**What you need to do:** Copy the items word for word, from the start through the line that contains "coord(103,386)".

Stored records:
::::::::::
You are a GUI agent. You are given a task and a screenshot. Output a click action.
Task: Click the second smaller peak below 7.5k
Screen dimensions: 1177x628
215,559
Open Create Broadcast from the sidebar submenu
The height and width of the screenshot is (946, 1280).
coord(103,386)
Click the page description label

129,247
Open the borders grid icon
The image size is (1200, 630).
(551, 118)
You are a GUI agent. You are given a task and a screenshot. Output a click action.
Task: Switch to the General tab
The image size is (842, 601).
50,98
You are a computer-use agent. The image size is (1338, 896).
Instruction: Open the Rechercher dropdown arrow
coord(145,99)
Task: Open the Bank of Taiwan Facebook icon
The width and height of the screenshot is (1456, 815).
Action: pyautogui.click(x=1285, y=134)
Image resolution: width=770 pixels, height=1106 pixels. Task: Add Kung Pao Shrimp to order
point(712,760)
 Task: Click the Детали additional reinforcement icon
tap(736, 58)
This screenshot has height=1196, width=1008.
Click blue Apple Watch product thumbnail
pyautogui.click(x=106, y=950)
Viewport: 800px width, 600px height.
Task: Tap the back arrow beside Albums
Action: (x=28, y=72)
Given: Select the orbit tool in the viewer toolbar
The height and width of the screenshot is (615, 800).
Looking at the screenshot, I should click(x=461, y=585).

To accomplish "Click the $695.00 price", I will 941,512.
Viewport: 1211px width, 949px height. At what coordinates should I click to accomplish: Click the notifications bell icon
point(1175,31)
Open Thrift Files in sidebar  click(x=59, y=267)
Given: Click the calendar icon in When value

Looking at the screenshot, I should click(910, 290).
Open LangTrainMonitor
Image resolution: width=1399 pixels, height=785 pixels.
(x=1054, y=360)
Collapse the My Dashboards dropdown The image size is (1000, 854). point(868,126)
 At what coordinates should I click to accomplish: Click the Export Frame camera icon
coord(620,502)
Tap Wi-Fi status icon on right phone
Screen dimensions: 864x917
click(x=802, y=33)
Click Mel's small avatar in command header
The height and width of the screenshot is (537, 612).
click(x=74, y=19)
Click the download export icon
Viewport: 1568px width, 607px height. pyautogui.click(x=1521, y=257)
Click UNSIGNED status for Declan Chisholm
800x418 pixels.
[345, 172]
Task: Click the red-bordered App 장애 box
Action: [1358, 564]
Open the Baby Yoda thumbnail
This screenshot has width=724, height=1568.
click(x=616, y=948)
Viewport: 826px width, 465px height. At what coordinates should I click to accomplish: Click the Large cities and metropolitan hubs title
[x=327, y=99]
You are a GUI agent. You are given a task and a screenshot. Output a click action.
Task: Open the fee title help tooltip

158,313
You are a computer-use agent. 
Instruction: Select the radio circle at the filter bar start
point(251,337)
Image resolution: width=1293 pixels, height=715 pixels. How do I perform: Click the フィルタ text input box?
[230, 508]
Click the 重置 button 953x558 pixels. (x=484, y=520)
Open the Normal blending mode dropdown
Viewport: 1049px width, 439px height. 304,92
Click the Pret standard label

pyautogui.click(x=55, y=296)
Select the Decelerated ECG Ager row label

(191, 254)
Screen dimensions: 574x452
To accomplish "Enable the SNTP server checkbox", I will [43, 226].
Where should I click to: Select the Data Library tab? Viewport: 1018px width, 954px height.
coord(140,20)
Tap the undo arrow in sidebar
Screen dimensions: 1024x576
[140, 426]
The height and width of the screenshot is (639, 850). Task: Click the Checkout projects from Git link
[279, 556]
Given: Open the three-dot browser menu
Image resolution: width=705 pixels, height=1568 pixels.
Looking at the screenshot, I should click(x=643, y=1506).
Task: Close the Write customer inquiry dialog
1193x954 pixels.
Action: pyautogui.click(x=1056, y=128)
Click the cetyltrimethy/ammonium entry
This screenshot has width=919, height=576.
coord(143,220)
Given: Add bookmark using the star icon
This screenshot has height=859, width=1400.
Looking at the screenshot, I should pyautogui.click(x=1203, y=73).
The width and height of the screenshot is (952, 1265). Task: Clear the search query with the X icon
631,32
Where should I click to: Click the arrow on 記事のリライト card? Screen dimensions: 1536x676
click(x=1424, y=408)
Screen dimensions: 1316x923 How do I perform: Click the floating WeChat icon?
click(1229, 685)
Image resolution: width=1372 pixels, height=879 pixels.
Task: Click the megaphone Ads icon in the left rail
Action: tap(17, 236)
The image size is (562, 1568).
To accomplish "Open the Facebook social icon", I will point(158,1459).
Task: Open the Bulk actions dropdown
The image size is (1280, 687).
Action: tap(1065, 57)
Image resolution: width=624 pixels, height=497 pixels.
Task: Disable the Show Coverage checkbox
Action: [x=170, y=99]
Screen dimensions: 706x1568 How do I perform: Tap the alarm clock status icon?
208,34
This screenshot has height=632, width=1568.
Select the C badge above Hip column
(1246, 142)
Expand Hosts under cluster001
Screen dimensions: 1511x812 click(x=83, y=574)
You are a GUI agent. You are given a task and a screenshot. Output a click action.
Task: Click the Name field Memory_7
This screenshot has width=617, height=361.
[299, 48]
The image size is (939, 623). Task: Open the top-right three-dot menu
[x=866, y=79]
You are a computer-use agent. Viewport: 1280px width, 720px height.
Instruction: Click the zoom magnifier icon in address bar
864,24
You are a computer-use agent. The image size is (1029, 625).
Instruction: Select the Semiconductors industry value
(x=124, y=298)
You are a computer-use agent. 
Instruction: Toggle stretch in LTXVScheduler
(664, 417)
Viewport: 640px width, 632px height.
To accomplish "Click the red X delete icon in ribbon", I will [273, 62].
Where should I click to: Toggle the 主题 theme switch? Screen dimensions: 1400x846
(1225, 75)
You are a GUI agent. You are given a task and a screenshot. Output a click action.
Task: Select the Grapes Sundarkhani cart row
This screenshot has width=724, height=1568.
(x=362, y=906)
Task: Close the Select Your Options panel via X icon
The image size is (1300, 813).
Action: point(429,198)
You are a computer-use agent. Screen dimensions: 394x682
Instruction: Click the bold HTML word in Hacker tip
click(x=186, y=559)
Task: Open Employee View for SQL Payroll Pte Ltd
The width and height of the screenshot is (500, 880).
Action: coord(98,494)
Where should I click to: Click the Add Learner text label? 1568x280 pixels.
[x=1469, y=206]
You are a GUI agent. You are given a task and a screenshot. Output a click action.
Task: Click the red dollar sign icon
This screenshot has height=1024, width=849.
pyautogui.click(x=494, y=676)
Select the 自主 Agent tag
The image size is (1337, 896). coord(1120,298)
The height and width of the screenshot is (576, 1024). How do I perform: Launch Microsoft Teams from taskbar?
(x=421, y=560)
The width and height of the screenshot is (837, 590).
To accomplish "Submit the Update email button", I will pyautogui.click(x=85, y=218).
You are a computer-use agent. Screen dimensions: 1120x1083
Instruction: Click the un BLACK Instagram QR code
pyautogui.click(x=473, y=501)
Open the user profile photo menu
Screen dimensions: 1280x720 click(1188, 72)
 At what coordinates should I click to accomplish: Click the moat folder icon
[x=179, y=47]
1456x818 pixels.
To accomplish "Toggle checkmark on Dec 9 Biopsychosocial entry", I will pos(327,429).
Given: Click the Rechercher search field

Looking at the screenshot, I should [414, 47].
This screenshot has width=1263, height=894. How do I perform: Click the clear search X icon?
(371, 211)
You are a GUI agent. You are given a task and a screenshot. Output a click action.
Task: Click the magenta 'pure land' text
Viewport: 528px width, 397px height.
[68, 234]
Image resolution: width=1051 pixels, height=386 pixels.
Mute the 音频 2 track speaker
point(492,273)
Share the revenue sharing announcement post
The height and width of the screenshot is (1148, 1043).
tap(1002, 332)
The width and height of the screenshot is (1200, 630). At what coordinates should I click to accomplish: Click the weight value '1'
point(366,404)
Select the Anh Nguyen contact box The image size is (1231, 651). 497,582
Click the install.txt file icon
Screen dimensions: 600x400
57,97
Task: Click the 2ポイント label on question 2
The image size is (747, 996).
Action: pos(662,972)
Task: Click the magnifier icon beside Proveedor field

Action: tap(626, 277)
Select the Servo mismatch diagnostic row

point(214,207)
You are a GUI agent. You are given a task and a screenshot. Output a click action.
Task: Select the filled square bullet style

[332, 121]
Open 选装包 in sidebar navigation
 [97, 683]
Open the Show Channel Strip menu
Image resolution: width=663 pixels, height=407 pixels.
::::::::::
**Response for this exercise:**
You are a GUI agent. You are given a task and a screenshot. Output a click action.
Task: Click the second smaller peak below 7.5k
Screen dimensions: 1177x628
215,559
Open Create Broadcast from the sidebar submenu
The height and width of the screenshot is (946, 1280).
coord(103,386)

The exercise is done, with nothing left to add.